Erik Bruchez: This is a long-standing issue for us. I'd be happy to explain the problems and solutions: xforms-enabled, xforms-value-changed, etc. There are problems in the way we decide to dispatch them and the way form authors can use them. They don't make much sense from the form author's perspective, and there are better ways to define them, which is what we do in our implementation, to great benefit.
Steven Pemberton: Sounds good.
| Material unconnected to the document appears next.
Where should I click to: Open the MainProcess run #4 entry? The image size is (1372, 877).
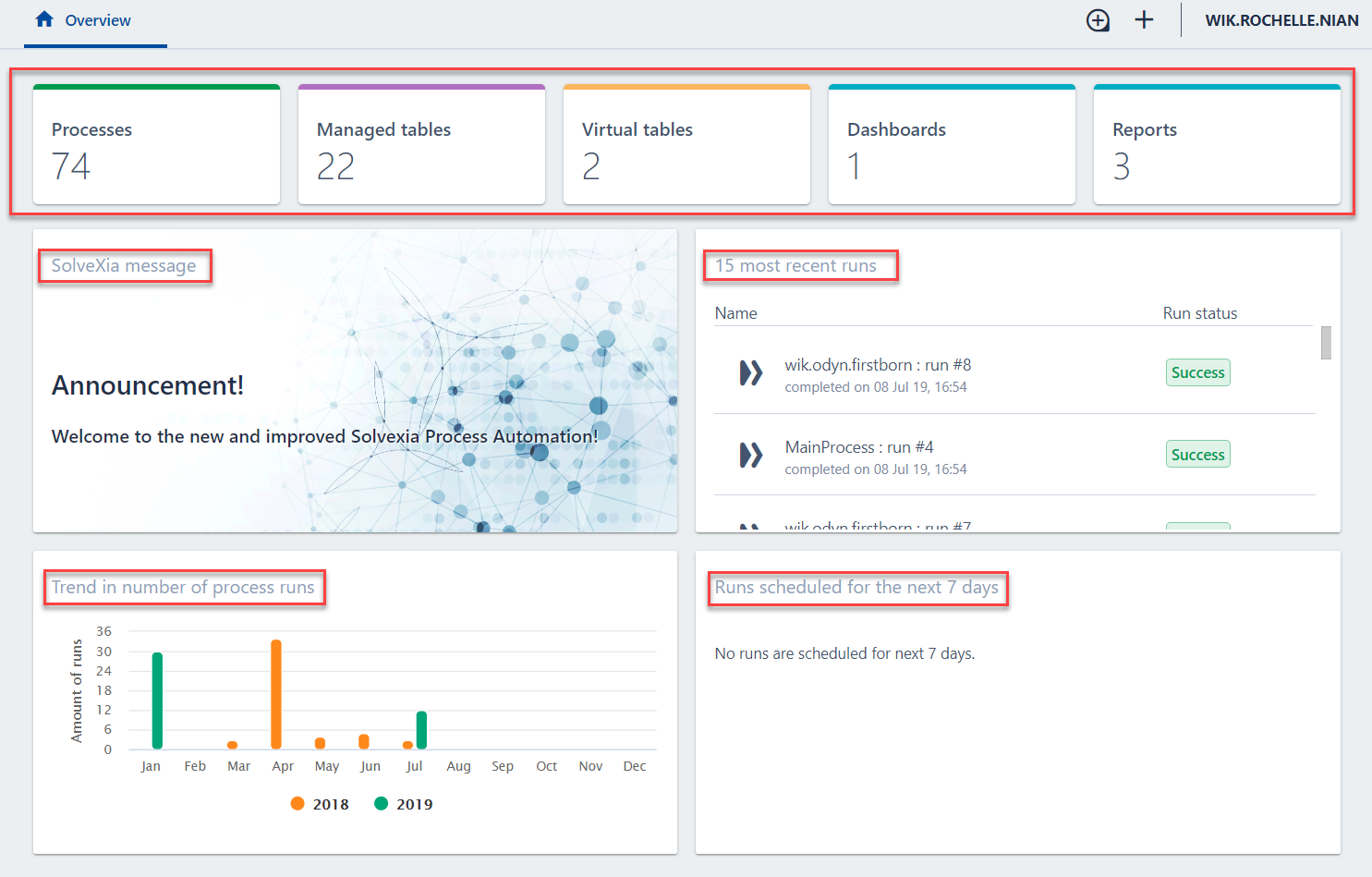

The original design of XForms was original research; we knew what event-based interfaces look like, because to some extent HTML is like that, but it's good to analyze what we have now and how we can improve.

** Smaller Features

Nick van: I already created pages for a set of features: XPath 2.0, dialog, node creation, and maybe event context info. I'd like to get these in a more finalized form.

** CSS and Styling

Steven Pemberton: CSS and styling is more difficult that necessary. Perhaps agreeing on a basic style sheet might be a possibility.
Leigh Klotz: Chiba has appearance attributes on repeat and group to obtain a simple form layout; you then dip into the XSLT that produces the presentation DOM to style things more generally, leaving CSS to styling leaf nodes in the XHTML+CSS browser. I think the differences in pseudo-element implementation in XForms is what causes the difficulty.
Steven Pemberton: Maybe just documenting the pseudo-element styling (classnames, etc) in the various implementations would be helpful.
Erik Bruchez: You quickly run into Internet Explorer CSS quirks. In Orbeon FormRunner we have a basic style sheet that you can start with and improve later.
Steven Pemberton: I think a basic style ought to be included, showing invalid, for example.
Erik Bruchez: CSS is non-normative for the WG, though. In Cannes, Sebastian Schnitzenbaumer suggested we use standardized classnames, but already that's an issue because some have native elements in the DOM and some don't.

** Examples

Leigh Klotz: I'd like to see, perhaps when Ubiquity is stable, some useful XForms on the open web.

** XPath 2.0

Erik Bruchez: I find it hard to avoid using XPath 2.0 in complex pages, such as regexp, tokenization, etc. I'd like to see more of these missing features standardized.
Nick van: [irc] I agree with Erik, that XPath 2.0 is a must have in a lot of cases
Erik Bruchez: Yes, Nick implemented in Chiba.
Steven Pemberton: I'm all for saying that the next version of XForms uses XPath 2.0. XForms 1.1 wasn't supposed to take this long.
Nick van: XPath 2.0 is nice, but there are other things to change: For example repeats over sequences and items instead of nodes. It's a big step forward.
Erik Bruchez: And XPath 2.0 for Ubiquity?
Erik Bruchez: Every implementation has extensions; we need to push the important ones forward.
Nick van: Yes, a 1.2 draft with most of the useful features out quickly: dialog, node creation functions, and other easy ones.